YA Through the Decades: 1990s

Looking for Alibrandi
by Melina Marchetta
New York: Orchard Books, 1999.

Josephine Alibrandi knows what it's like to deal with labels. She never felt like she fully fit in, because she was born in Australia but had Italian roots, and has a single mother. Now she's a scholarship student and a senior at a Catholic high school, still struggling to know herself. Josie has to navigate relationships with her mother, her Italian grandmother who seems to find nothing good to say about her daughter, and her father, Michael Andretti, who shows up out of the blue after abandoning her mother eighteen years ago. She wants to break free of everyone's rules and expectations, but does Josie even know what she expects of herself?

Written in an almost-diary format, Josie has a compelling and authentic voice of a seventeen-year-old. Each chapter is written in first-person past tense, but comes across as if the events she relates just happened. It's not quite a diary, however, as there are no dates heading up each chapter, and weeks can go by between the end of one chapter and the beginning of another. Almost an entire year is covered, as Josie learns about herself, her family, and her dreams. The story covers a lot of ground in terms of her relationships with friends, boys, her father, and her grandmother, but the theme holding the story together is Josie's coming of age and growing to know herself. Realistic teen fiction doesn't always age well, but the only elements that date the story are brief references to Doc Martens and a tape deck. Josie's search for identity certainly continues to have currency and I would still recommend it to today's teens.


Anne Bennett said...

I just finished the YA through the decade challenge and attempted to leave a message at that site but it was a no-go, so I am visiting participants to see how you are doing and share my link of the books I read.
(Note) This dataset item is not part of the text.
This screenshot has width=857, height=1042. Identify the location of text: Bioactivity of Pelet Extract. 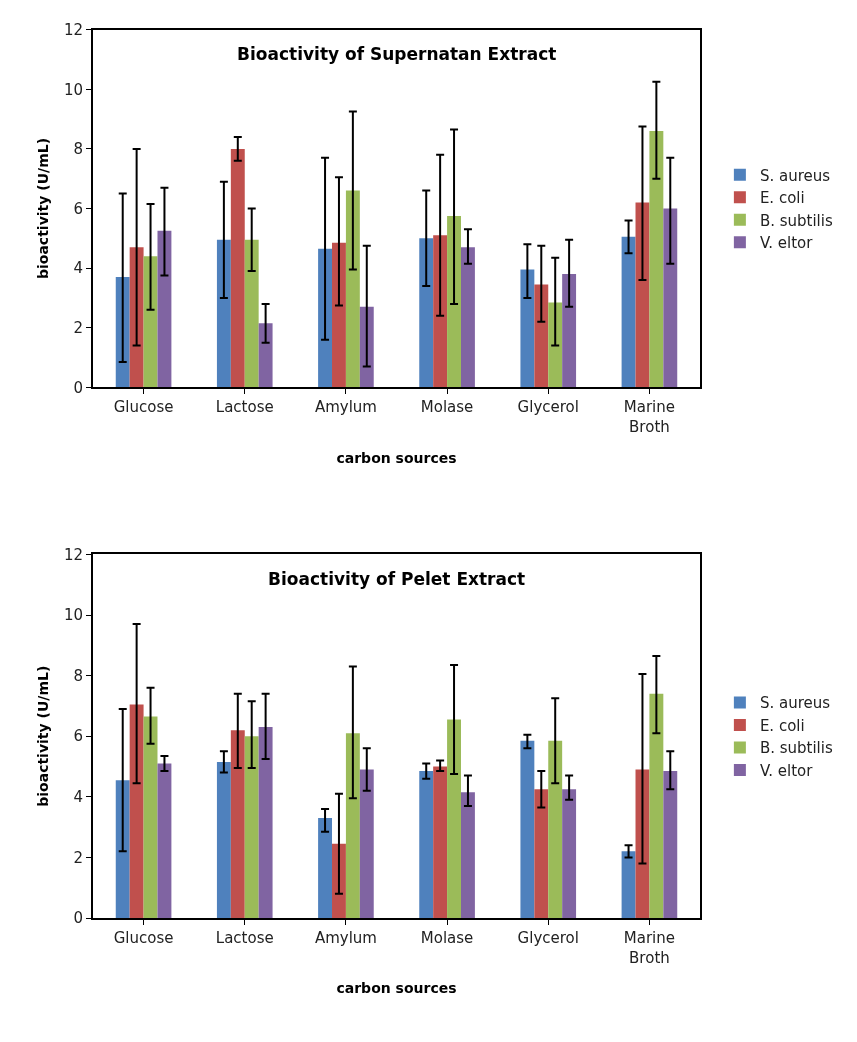
(397, 579).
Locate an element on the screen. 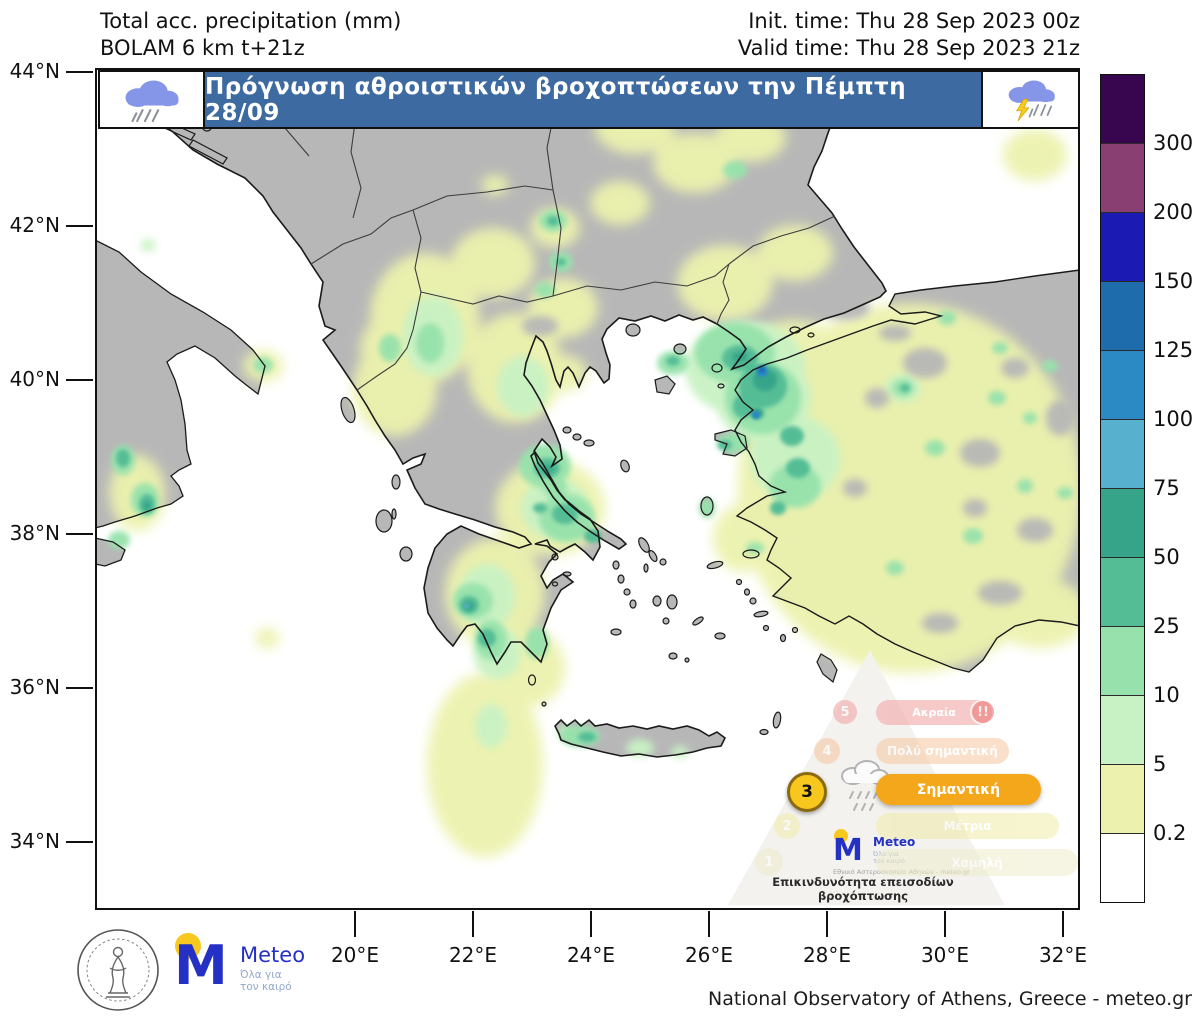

I am a high school librarian in Washington State. where do you work and what level?

I read the book Jellicoe Road by the author you reviewed for the 1990s and it took me FOREVER to get into the book. I eventually liked it but the jury was out for a long time. i don't think most teens have that much patience. if they don't like a book within 10 pages, they are finished. Your thoughts?

-Anne Bennett

Mary said...

Hi Anne,

I work at two public libraries, one in the children's room (generally through grade 8) and one in the adult reference department.

I agree that Jellicoe Road takes awhile to get started. It's one of my favorites, but it's complicated and I think you're right that not a lot of teens would have the patience to wait and see it come together. I wonder if they would be more likely to do so if they were familiar with some of the author's earlier titles?